Hi I am 27 weeks pregnant with my first baby. My "boyfriend" and I had been together for seven long years. I am currently pursuing a degree and my boyfriend - being the happiest man alive when we found out we were pregnant is unemployed with no health benefits whatsoever. He lives with his old man who doesn't have much either. I have already broken up with him several times before because of this (I always end up paying for everything including his bills and was also obliged to provide food on the table) and the last time we broke up, (I spent three months rejecting his reconciliation schemes and then one day gave in again after being promised the moon and the stars) I got pregnant. Here's one more thing, he is unemployed because he does'nt have a diploma..he's like always waiting for help from me and my Mum, he said that if I want him to get a job I should help him since he does'nt have anything to start with.

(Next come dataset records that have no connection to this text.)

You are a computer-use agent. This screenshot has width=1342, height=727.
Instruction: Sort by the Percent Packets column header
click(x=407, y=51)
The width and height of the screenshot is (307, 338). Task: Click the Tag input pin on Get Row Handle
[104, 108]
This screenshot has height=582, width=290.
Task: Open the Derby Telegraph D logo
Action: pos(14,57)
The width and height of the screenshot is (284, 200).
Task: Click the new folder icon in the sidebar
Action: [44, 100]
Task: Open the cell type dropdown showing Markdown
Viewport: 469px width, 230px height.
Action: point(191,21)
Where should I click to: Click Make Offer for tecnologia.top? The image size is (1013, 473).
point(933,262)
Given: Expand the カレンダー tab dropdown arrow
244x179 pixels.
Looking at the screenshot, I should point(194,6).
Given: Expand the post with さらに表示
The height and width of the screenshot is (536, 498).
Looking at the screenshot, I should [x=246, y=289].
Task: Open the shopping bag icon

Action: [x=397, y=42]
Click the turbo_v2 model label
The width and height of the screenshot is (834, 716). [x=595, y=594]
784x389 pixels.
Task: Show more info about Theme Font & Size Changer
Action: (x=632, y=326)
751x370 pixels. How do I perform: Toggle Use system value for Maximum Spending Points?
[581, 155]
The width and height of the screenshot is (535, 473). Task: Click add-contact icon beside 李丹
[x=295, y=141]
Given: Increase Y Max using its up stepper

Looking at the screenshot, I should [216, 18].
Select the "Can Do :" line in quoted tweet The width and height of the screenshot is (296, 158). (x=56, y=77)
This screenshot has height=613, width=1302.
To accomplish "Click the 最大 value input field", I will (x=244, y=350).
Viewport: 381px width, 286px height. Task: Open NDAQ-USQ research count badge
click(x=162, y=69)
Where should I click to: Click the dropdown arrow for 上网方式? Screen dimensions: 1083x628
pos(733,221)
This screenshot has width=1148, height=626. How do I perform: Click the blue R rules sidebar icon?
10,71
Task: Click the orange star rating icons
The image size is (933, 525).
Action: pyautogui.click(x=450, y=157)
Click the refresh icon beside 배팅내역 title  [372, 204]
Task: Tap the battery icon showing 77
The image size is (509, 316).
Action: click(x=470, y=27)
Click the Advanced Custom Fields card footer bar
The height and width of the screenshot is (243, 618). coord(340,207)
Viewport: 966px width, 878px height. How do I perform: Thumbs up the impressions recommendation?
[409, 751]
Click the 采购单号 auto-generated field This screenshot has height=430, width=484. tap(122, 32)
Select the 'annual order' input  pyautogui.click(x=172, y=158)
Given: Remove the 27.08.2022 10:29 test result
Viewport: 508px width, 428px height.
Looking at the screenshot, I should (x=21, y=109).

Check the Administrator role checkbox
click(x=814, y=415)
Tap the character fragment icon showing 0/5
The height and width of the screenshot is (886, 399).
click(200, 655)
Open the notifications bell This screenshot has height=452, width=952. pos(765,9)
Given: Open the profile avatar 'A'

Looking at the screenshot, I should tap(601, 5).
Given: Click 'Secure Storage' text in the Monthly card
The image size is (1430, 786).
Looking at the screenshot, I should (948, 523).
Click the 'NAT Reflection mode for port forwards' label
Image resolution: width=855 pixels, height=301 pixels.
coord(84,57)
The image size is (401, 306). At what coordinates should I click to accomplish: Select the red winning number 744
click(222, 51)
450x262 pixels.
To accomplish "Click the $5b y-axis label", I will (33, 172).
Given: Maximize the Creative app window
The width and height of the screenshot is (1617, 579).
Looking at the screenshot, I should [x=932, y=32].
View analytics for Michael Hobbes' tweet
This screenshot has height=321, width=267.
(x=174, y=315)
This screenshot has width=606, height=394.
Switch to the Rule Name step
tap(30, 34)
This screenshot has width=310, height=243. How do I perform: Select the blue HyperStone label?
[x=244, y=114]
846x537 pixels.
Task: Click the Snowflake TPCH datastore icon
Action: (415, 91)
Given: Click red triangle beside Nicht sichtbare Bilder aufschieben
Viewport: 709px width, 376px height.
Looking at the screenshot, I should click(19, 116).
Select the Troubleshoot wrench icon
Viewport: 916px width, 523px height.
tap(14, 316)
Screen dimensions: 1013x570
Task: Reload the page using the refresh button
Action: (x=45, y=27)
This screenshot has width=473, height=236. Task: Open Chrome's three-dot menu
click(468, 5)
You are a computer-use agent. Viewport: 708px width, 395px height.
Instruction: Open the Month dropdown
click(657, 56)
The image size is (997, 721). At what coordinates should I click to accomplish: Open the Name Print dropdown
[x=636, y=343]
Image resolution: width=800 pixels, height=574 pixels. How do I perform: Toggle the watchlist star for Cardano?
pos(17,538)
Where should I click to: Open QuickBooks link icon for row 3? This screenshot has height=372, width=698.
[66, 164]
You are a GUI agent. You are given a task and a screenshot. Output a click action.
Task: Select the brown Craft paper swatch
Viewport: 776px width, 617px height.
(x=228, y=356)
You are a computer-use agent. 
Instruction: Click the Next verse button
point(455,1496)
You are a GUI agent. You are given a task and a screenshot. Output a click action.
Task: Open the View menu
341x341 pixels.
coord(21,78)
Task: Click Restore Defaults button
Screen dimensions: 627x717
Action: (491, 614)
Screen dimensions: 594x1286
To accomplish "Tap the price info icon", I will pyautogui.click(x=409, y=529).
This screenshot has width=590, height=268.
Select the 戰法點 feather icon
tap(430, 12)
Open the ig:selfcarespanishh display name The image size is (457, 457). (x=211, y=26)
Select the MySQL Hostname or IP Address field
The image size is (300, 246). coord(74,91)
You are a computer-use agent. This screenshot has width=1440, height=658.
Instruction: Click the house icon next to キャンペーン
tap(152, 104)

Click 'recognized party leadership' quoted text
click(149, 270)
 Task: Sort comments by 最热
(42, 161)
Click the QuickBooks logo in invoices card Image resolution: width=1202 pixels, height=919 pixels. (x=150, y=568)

I tried..really.. but he's always underqualified (he has tattoos in his arms and both sides of his neck). I feel so bad not being able to "help" him but somehow I know in my heart that I probably wouldn't feel as depressed as I am now if I dont take charge of our relationship too much. The other day he called me in school asking for money and since I just paid the utilities, I told him he has to wait a couple more days while I try to make some money. Then and there he just snapped and told me that I am just like those other people who doesn't give a damn about him and that he'll one one day make his own money and when that day comes he's not interested in sharing it with anyone..I reckon that includes me right? He also told me that I didn't have to bother coming home to his place (I moved in with him years ago). 
It has been days since that awful conversation and he still hasn't called. I am currently staying with my mother (I'm an only child and was raised alone by my Ma) and is bombarded with academic exams with my little unborn child quickening more often than before. I miss my father's child but I knew ever since that he may not be good for me - what I cannot understand is why I keep putting myself in situations like this. Now I guess I don't really have a choice, unless I want to have a broken family even before I have one. 
Anyone? :(


----------



## whatwillbe

Hun, he sounds like a replica of my fob, he is scum and you and your baby will be so much better off without him, you will cope because you have to ! Its not an ideal situation to bring a baby into but imagine what it would be like to be with him and have to cope with a baby too? You can do this, just try and keep strong for you and babe :hugs:


----------